* **EXERCISE**: Find the line with "Open the Audio bottom panel". Transcribe it and each later line of the data exactly, up to and including the last.

* **DATASET ENTRIES**:

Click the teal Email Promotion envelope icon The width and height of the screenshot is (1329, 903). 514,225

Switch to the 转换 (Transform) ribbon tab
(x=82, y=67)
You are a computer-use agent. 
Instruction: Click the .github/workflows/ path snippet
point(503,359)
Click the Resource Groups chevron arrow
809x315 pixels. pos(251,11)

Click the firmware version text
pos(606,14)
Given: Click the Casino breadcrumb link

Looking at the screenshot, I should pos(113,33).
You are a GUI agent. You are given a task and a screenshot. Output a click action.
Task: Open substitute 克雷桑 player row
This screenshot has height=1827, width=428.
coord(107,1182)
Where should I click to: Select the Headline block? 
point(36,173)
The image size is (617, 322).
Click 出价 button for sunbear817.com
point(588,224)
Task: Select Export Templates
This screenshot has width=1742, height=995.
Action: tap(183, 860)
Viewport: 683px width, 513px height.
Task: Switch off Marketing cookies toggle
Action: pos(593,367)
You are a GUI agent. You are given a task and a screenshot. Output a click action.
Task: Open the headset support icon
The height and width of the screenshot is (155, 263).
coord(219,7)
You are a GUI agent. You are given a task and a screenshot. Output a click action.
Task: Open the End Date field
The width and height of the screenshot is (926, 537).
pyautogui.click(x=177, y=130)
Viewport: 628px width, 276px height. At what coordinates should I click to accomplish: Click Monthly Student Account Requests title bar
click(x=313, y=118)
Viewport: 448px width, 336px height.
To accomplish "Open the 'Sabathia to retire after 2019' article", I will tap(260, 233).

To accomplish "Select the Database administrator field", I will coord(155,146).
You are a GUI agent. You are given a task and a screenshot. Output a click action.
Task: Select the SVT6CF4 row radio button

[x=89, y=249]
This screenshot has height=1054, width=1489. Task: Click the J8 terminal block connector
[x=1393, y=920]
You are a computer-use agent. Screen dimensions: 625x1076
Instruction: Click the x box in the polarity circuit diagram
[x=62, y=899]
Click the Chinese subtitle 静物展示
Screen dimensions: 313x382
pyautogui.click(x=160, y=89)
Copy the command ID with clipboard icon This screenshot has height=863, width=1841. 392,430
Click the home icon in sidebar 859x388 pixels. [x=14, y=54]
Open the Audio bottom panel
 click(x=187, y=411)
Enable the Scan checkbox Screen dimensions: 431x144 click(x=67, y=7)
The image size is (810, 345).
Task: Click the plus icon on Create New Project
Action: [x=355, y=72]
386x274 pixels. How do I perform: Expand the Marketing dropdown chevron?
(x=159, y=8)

* **THE ANSWER**:
Open the Audio bottom panel
 click(x=187, y=411)
Enable the Scan checkbox Screen dimensions: 431x144 click(x=67, y=7)
The image size is (810, 345).
Task: Click the plus icon on Create New Project
Action: [x=355, y=72]
386x274 pixels. How do I perform: Expand the Marketing dropdown chevron?
(x=159, y=8)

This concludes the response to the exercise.